Temperatures to drop overnight after provincewide flooding, snow

Brent Grant, the assistant manager of roadway operations for the City of Fredericton, said road flooding was city-wide. (Edwin Hunter/CBC - image credit)
Brent Grant, the assistant manager of roadway operations for the City of Fredericton, said road flooding was city-wide. (Edwin Hunter/CBC - image credit)

While stormy conditions have dissipated for most of New Brunswick as of Thursday evening, dropping temperatures mean the risk of water on the roads and sidewalks freezing.

Throughout the day, crews rushed to clear drains before the temperatures fell below zero on Thursday night.

Brent Grant, the assistant manager of roadway operations for the City of Fredericton, said his team does daily maintenance to keep road drains clear, but when snow is immediately followed by heavy rain it presents a challenge.

"What's happening is when we have to go and plow at five o'clock in the morning, two nights in a row, and then it turns to rain, you know, five hours later, anything our plows have plowed off the road has covered up the drains again," he said.

Roger Cosman/CBC
Roger Cosman/CBC

This weather system brought snow, ice pellets, rain and a mix of all three to different parts of New Brunswick overnight and throughout the day Thursday.

Still driving conditions are not ideal, with many northern roads snow-covered, according to the province's 511 road conditions site.

Cleanup will continue as the north received snow overnight and into the day on Thursday.

All New Brunswick schools were closed Thursday, with some students on their third snow day this week.

Slush has to be cleared

In Fredericton, it was a matter of clearing slush from the drains, Grant said.
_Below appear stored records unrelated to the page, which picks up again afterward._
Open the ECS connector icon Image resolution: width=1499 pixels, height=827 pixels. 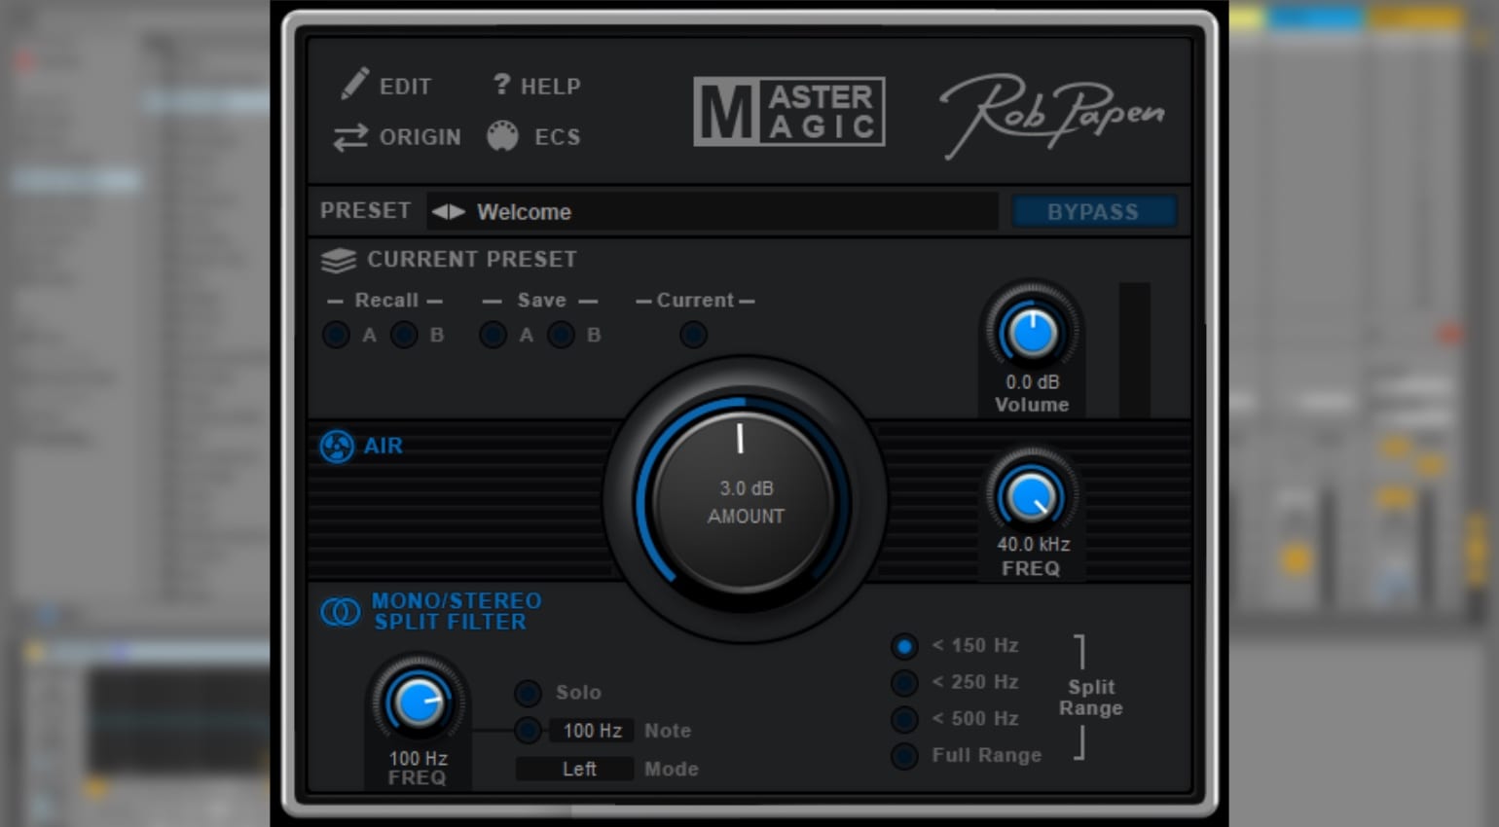coord(502,136)
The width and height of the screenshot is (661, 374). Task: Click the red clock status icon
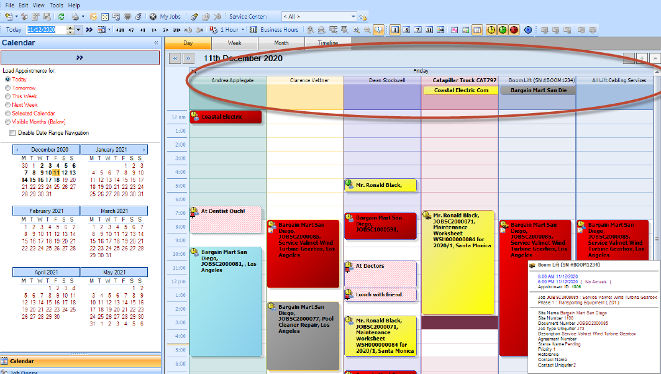click(514, 30)
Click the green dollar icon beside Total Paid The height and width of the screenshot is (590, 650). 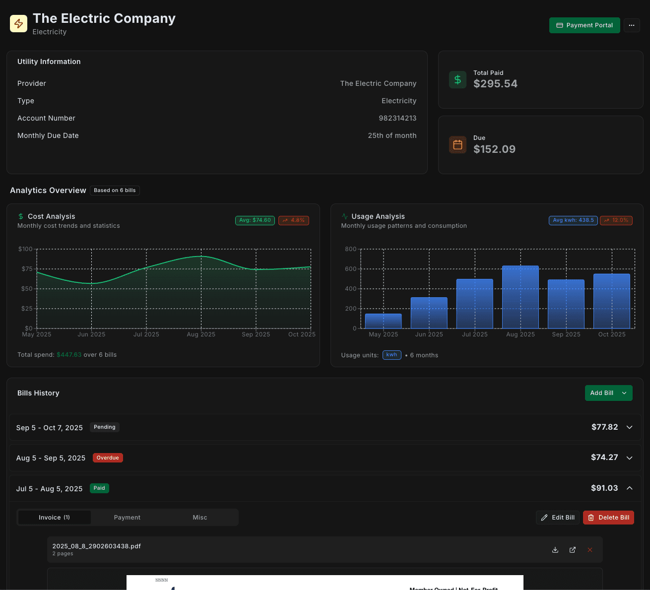[x=457, y=79]
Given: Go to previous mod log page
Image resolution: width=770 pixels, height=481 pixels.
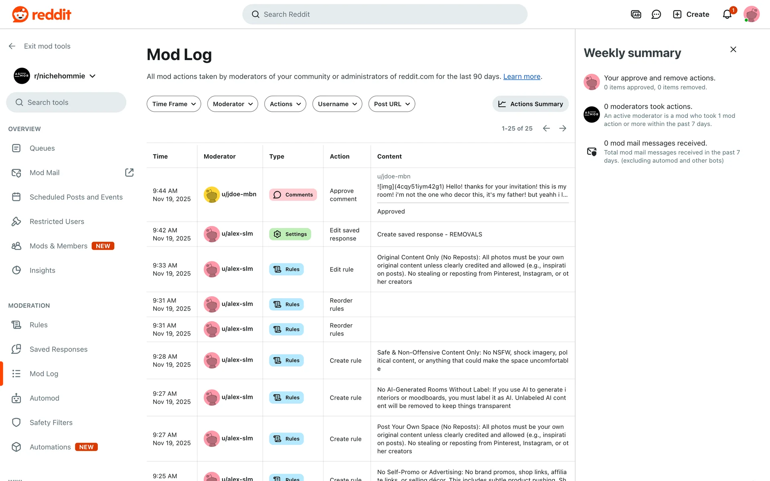Looking at the screenshot, I should coord(546,128).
But without the daily maintenance, he said the city would be in a much worse situation, with the possibility of built-up ice covering the drains.

The pools of water had 45 to 55 people with equipment out working. He called the work a race against Mother Nature.

The toughest chore going forward will be the sidewalks, said Grant. Since the snow piles up against street curbs when plowed, this means the water on sidewalks won't have anywhere to drain.

WATCH | Second winter storm this week floods roadways:

"It's just a complete freeze, thaw over and over and over again and salt — all that does is melt it in the day and freeze it at night."

He said crews will sand the sidewalks to have them walkable, but getting it done "can't happen at the snap of a finger."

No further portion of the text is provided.